Provided information Start Marker
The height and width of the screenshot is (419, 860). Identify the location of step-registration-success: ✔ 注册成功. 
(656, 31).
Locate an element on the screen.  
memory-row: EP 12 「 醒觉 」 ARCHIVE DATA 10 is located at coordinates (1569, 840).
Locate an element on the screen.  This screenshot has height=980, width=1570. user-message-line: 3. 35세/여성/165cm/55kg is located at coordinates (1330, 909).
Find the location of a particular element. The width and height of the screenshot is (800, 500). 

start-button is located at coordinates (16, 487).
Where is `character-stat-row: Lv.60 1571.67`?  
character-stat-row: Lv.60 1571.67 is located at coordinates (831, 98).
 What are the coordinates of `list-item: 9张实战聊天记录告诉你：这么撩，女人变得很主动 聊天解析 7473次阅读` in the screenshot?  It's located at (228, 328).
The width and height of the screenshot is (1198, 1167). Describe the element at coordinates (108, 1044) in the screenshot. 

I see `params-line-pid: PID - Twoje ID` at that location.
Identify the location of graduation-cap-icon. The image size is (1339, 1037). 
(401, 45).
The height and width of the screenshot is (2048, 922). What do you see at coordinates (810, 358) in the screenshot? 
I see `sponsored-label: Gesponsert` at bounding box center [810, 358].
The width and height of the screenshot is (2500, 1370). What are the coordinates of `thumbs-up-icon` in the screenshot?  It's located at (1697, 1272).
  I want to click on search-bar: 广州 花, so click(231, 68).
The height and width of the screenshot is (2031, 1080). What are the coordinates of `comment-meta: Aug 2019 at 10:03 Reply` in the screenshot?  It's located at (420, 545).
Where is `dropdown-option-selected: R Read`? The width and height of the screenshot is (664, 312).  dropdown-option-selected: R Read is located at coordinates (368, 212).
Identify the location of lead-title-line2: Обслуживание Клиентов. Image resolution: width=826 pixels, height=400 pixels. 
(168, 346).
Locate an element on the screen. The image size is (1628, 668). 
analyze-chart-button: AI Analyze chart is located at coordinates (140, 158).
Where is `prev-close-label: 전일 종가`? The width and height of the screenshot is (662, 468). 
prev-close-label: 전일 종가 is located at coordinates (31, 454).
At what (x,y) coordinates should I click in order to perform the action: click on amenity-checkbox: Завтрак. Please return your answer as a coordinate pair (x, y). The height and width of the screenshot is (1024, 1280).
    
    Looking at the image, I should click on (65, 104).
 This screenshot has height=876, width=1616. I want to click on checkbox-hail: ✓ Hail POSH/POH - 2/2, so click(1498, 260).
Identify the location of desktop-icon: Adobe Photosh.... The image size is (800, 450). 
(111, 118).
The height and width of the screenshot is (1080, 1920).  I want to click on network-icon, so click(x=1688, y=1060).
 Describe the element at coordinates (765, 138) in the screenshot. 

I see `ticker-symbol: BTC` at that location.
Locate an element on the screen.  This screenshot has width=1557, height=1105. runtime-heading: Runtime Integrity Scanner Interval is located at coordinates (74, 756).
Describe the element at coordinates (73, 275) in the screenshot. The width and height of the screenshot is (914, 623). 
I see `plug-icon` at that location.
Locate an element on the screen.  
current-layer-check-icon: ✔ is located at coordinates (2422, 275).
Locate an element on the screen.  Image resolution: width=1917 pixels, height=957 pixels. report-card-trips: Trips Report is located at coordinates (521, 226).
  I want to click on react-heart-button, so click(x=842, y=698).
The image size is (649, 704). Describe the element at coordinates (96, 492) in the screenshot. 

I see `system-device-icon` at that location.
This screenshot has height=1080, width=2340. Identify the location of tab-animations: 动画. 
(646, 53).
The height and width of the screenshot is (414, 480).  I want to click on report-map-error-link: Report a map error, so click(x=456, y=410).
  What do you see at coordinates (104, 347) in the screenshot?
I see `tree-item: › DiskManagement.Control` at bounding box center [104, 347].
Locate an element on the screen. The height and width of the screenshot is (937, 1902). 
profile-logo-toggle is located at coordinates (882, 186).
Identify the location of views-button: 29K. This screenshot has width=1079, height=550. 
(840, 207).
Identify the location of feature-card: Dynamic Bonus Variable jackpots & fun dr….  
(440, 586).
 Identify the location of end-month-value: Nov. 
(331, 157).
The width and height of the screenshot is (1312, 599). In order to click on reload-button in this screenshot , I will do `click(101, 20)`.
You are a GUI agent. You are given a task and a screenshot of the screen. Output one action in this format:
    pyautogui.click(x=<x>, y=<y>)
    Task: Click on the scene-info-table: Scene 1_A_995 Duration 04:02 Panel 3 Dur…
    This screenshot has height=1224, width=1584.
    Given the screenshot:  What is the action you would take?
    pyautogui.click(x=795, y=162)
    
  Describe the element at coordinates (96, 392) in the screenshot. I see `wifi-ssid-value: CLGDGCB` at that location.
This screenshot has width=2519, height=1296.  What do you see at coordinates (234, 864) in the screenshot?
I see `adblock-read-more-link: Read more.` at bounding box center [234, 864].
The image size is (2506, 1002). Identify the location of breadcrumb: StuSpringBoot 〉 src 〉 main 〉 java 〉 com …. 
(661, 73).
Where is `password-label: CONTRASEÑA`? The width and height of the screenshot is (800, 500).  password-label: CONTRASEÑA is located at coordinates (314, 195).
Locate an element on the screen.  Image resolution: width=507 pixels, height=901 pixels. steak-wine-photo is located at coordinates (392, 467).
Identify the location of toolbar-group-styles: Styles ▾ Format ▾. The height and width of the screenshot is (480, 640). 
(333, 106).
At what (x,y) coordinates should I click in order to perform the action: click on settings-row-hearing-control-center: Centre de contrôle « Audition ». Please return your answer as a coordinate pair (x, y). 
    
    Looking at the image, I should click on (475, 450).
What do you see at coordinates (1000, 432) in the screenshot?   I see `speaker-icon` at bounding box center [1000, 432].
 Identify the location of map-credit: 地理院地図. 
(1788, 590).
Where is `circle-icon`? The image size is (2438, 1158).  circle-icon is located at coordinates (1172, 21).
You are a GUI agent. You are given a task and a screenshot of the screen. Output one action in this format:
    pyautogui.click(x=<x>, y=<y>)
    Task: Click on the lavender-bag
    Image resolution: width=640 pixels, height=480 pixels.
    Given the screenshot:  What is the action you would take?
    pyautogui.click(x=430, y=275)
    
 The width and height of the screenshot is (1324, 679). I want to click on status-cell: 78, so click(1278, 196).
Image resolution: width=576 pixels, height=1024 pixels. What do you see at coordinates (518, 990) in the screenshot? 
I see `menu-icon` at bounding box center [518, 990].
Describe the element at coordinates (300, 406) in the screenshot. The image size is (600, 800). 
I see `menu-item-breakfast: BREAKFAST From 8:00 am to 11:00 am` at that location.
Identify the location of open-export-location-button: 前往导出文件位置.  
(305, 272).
Provided information End Marker
## Task brief
Reproduce verbatim the records from the line with "Identify the location of map-credit: 地理院地図." up to and including the line with "BREAKFAST From 8:00".

## Expected answer
 Identify the location of map-credit: 地理院地図. 
(1788, 590).
Where is `circle-icon`? The image size is (2438, 1158).  circle-icon is located at coordinates (1172, 21).
You are a GUI agent. You are given a task and a screenshot of the screen. Output one action in this format:
    pyautogui.click(x=<x>, y=<y>)
    Task: Click on the lavender-bag
    Image resolution: width=640 pixels, height=480 pixels.
    Given the screenshot:  What is the action you would take?
    pyautogui.click(x=430, y=275)
    
 The width and height of the screenshot is (1324, 679). I want to click on status-cell: 78, so click(1278, 196).
Image resolution: width=576 pixels, height=1024 pixels. What do you see at coordinates (518, 990) in the screenshot? 
I see `menu-icon` at bounding box center [518, 990].
Describe the element at coordinates (300, 406) in the screenshot. The image size is (600, 800). 
I see `menu-item-breakfast: BREAKFAST From 8:00 am to 11:00 am` at that location.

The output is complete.